OK this is gross, but hey, I was 14 at the time, vain and refused to wear my glasses…

I was assigned making a sausage casserole for my Mom’s family reunion. OK no problem - We all cook a lot, and she was right downstairs in her office if there was anything freaky. Sausage casserole is sausage, macaroni, onions and peppers in a tomato sauce topped with cheese. Quite tasty. And the recipe called for ground black pepper, which we were out of. So, I find an old can of paprika, and a quick shout down to Mom approves it for use, but it’s not as spicy as black pepper so use a tablespoon rather than a teaspoon of it.

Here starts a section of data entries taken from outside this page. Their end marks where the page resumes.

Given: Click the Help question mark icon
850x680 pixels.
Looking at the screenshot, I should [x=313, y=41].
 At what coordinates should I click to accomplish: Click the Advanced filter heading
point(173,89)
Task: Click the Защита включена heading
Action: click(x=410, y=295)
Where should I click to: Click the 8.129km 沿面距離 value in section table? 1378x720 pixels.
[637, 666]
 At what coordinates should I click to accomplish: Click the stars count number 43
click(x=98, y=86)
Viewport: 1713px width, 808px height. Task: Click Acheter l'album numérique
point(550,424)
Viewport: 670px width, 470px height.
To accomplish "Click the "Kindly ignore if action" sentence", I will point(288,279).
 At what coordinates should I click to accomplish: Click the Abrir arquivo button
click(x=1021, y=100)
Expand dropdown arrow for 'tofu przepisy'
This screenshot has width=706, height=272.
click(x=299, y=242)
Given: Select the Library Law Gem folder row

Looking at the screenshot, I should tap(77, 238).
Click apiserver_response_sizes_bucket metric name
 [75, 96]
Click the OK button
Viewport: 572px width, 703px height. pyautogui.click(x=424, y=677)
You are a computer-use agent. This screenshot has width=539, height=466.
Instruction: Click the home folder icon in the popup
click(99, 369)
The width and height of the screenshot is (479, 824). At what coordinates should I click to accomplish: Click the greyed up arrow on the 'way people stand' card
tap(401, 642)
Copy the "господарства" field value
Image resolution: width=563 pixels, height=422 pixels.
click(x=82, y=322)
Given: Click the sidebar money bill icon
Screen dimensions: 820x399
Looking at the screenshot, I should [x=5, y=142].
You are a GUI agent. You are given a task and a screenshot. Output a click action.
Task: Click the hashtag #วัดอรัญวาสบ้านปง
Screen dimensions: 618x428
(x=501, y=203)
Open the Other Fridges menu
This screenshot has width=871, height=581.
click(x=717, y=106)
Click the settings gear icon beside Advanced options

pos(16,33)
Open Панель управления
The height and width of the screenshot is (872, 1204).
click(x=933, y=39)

Now I didn’t ask WHY it wasn’t as spicy… Turns out that this can of paprika was old… quite old… we’re talking Eisenhower-era here. Mom only used it for the occassional deviled egg. So I shake and shake and barely any paprika comes out. I pry the lid off and the paprika is solid but about a tablespoon of it. I chisel the paprika out and mush it up a bit and mix it into my vat of sausage casserole. I see little specks and dots in the mix and just figure that’s what paprika looks like. And being the good girl I was, I put the container in Mom’s purse to buy more.

At the reunion, the casserole didn’t go over very well. Those little specks? Well, actually they were bugs. Dessicated weevils actually. Figured it out by the remains in the can. So here we are - with about 150 relatives all bringing their best food. And we brought insects in tomato sauce.

Mom made me always wear my glasses after that.